Individuals with chronic kidney disease (CKD) are highly vulnerable to infections, which could even lead to death. Such patients are highly susceptible to infection with severe acute respiratory syndrome coronavirus 2 (SARS-CoV-2), the causative agent of the coronavirus disease-2019 (COVID-19) pandemic. Therefore, it is crucial to understand how effective vaccine-elicited antibodies are in providing neutralizing activity and their coverage of SARS-CoV-2 variants. This could be important to inform prophylactic and therapeutic COVID-19 interventions.
To address this gap in research, scientists studied plasma samples from 130 hemodialysis (HD) and 13 peritoneal dialysis patients and showed a poor neutralizing and rapidly decaying antibody response to mRNA vaccines in such individuals. This study is published in PLoS ONE.
Background
COVID-19 vaccines have been instrumental in protecting against SARS-CoV-2 infection and, especially, severe COVID-19 disease. Across healthy and at-risk individuals, the mRNA-based vaccines developed by Pfizer/BioNTech (BNT-162b2) and Moderna (mRNA-1273) have shown high efficacy and safety. The exceptions were individuals with hematological malignancies, autoimmune diseases, and solid organ transplantations, as they did not mount a robust antibody response when vaccinated with these vaccines.
Research on HD patients revealed a delayed and lower serological response to vaccines. Scientists also observed a rapid decline of anti-SARS-CoV-2 antibodies. Taken together, these results imply a diminished vaccine response in end-stage kidney disease (ESKD) patients. Matters have been further complicated by the emergence of the SARS-CoV-2 Delta variant (B.1.617.2 lineage) since April 2021.
Key findings
The current study observed that dialysis patients fail to develop sufficient levels of neutralizing antibodies against emerging SARS-CoV-2 variants, even after being administered two doses of mRNA vaccines. Plasma SARS-CoV-2-specific IgG analysis revealed an overall response, to mRNA vaccines, in approximately 94% of dialysis patients.

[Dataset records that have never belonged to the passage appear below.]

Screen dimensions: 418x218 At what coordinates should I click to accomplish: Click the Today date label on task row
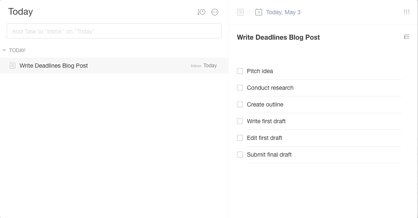[x=210, y=66]
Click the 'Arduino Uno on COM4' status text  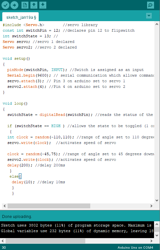point(135,247)
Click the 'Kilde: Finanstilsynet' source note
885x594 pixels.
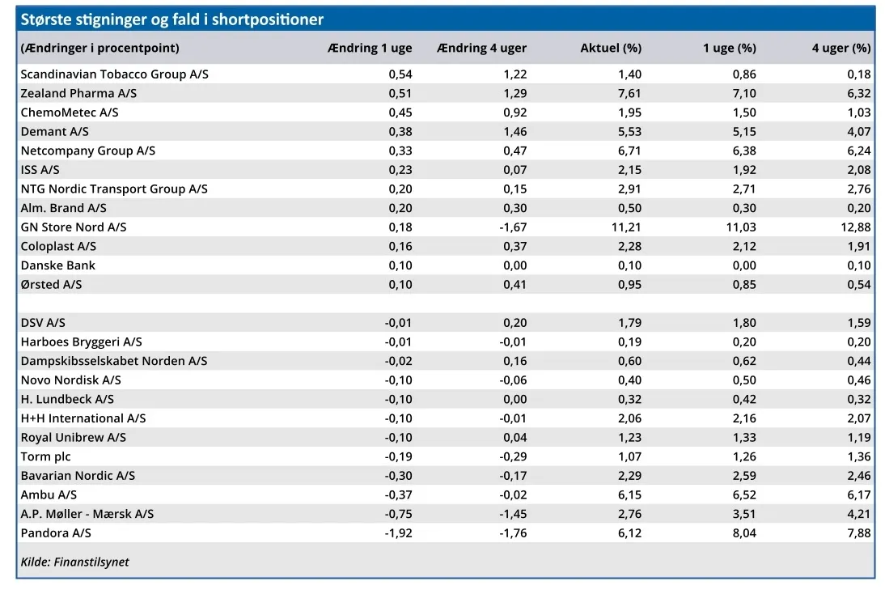point(74,562)
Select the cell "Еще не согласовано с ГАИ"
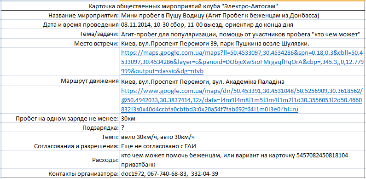366x179 pixels. pos(242,147)
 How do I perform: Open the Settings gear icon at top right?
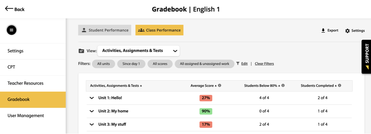(x=347, y=31)
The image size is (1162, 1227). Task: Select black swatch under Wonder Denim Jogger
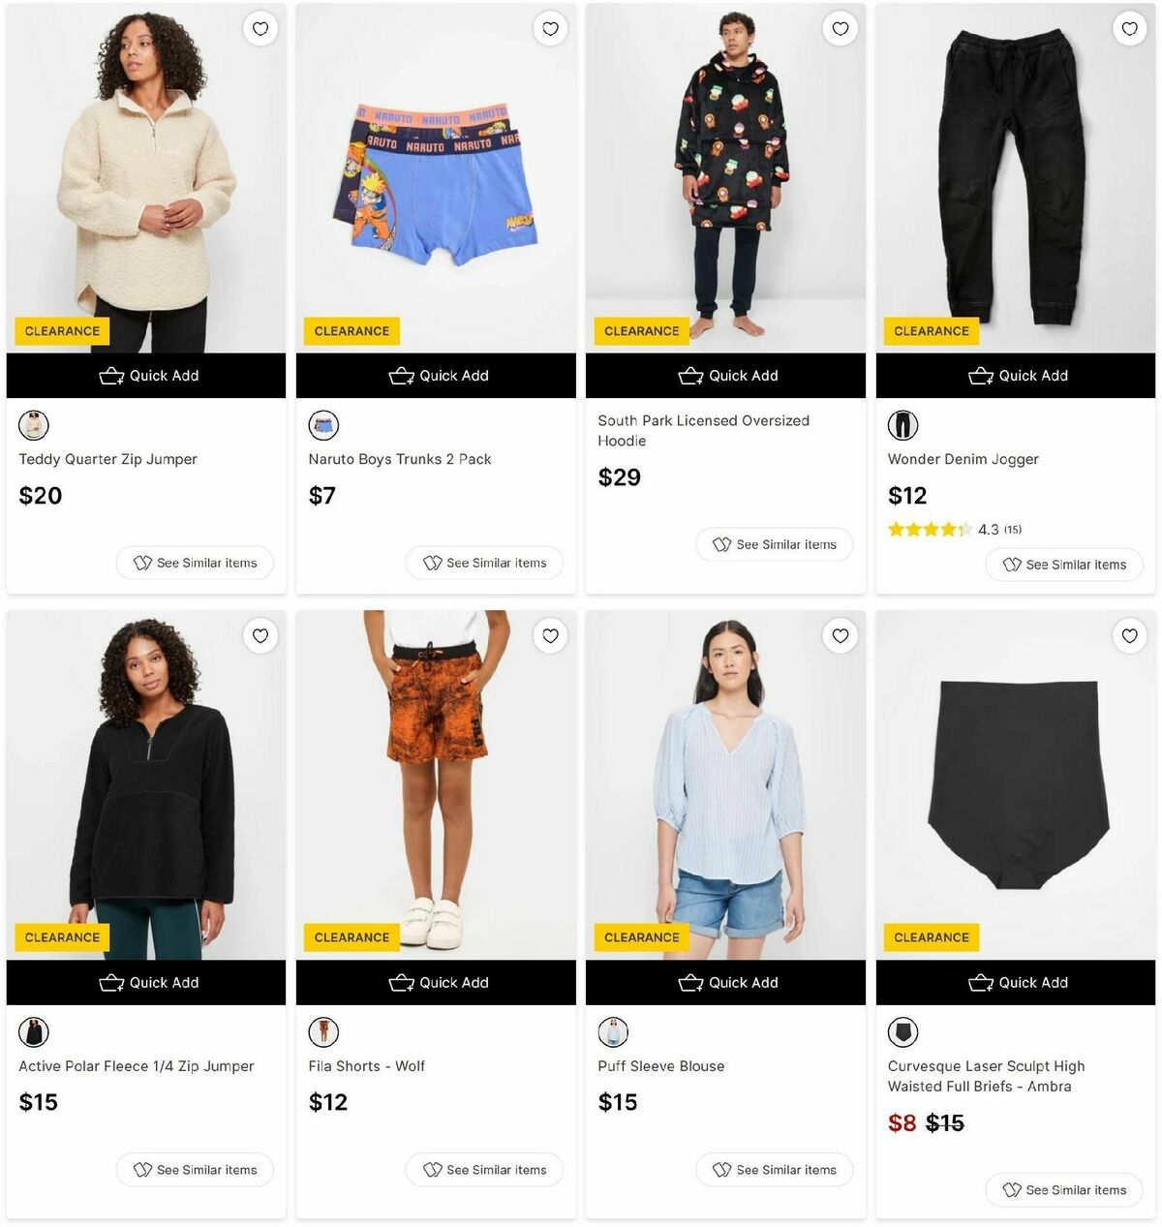pyautogui.click(x=902, y=425)
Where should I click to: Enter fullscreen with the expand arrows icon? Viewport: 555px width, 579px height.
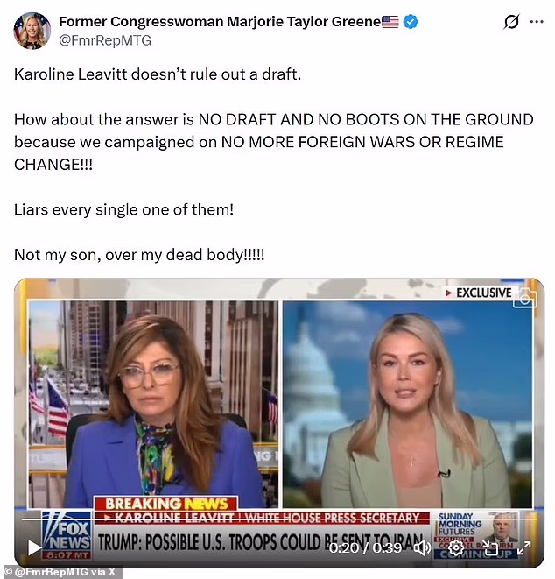[x=523, y=547]
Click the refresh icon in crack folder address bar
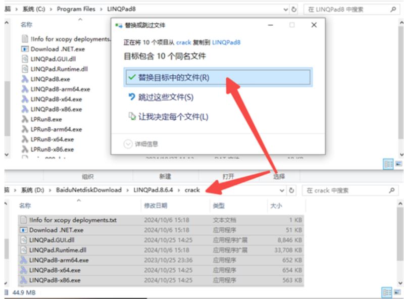 [x=291, y=190]
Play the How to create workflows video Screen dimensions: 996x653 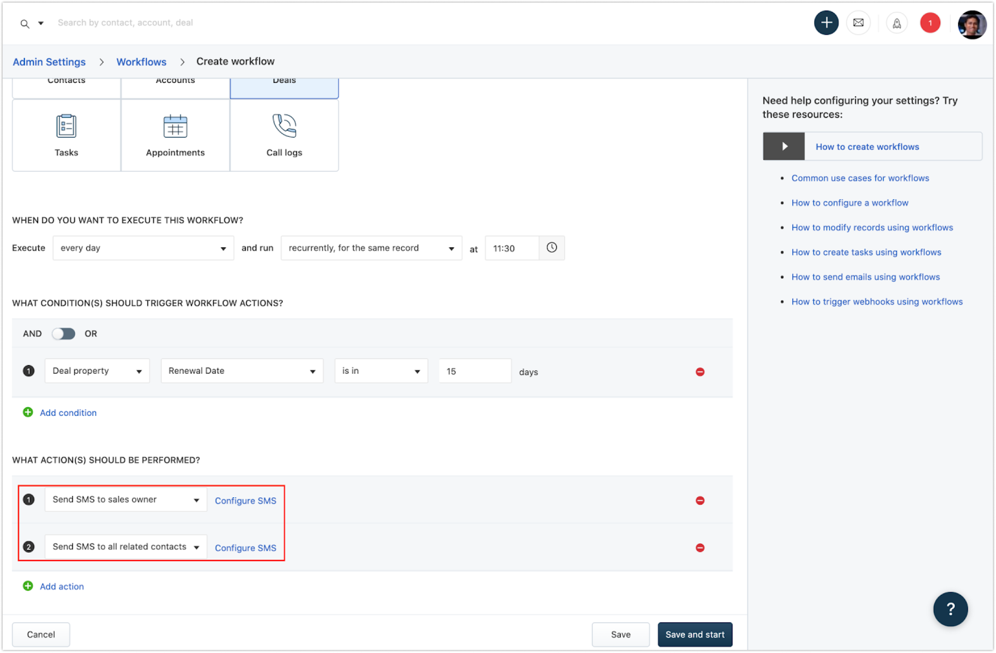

This finding is in line with other studies that report the range between 70% and 96%. In HD patients, reduced antibody responses were observed after both vaccination doses. Such analysis could help clinicians identify vaccine non-responders and form appropriate treatment strategies.
Researchers observed that 49% of the HD patients had low or negligible amounts of neutralizing antibodies and a significant reduction in neutralizing titers against SARS-CoV-2 variants. They computed that the fraction of non-responding patients was significantly higher at 77%, in the case of the SARS-CoV-2 Delta variant. This suggested that a large proportion of patients immunized with two doses of an mRNA vaccine might not develop a protective antibody response.
Follow-up data (up to 7 months after vaccination) showed a rapid decay of neutralizing antibodies. This was true both for the wild-type as well as the Delta variant. This further increased the percentage of non-responders to 84% and 90%, respectively. Scientists stated that they did not observe new cases of infection during the follow-up but could be largely driven by the low number of cases in Switzerland in the spring-summer season and the preventive measures taken by individuals.
A significant discrepancy was observed in the fraction of individuals identified as non-responders based on antibody levels and their neutralizing activity. Despite this, the correlation between these titers was high, implying that this could be utilized in defining appropriate cut-offs in the serological tests used in clinical settings to identify non-responders. Scientists stated that a SARS-CoV-2 avidity test could be used to identify non-responders, as for other infectious diseases.
It was especially observed in the case of HD patients that individuals who were never exposed to SARS-CoV-2 infection were at a much higher risk of poor antibody response after vaccination. This suggests that vaccination could boost neutralizing antibody responses in such patients after infection. The Moderna vaccine was more reactogenic and induced higher antibody titers in all individuals, compared to the Pfizer-BioNTech vaccine. This could be driven by the higher mRNA provided by one dose of the former.
Limitations
One of the major limitations of this study is a lack of a suitable control group. The results could be more robust in the presence of a control group matched on all parameters (age, gender, comorbidities, etc.), except ESKD. The number of PD patients was also quite low for meaningful inference, and the sampled patients were not balanced with respect to the type of mRNA vaccine they had received.
Conclusion
The findings documented in the current study echo the need for an additional high-dose booster mRNA vaccine among dialysis patients. This would need to be monitored with appropriate serological tests. The results also imply that certain individuals may not respond as desired to the additional boost. Such individuals should be considered for alternative treatment strategies, such as early immunotherapy with monoclonal antibodies.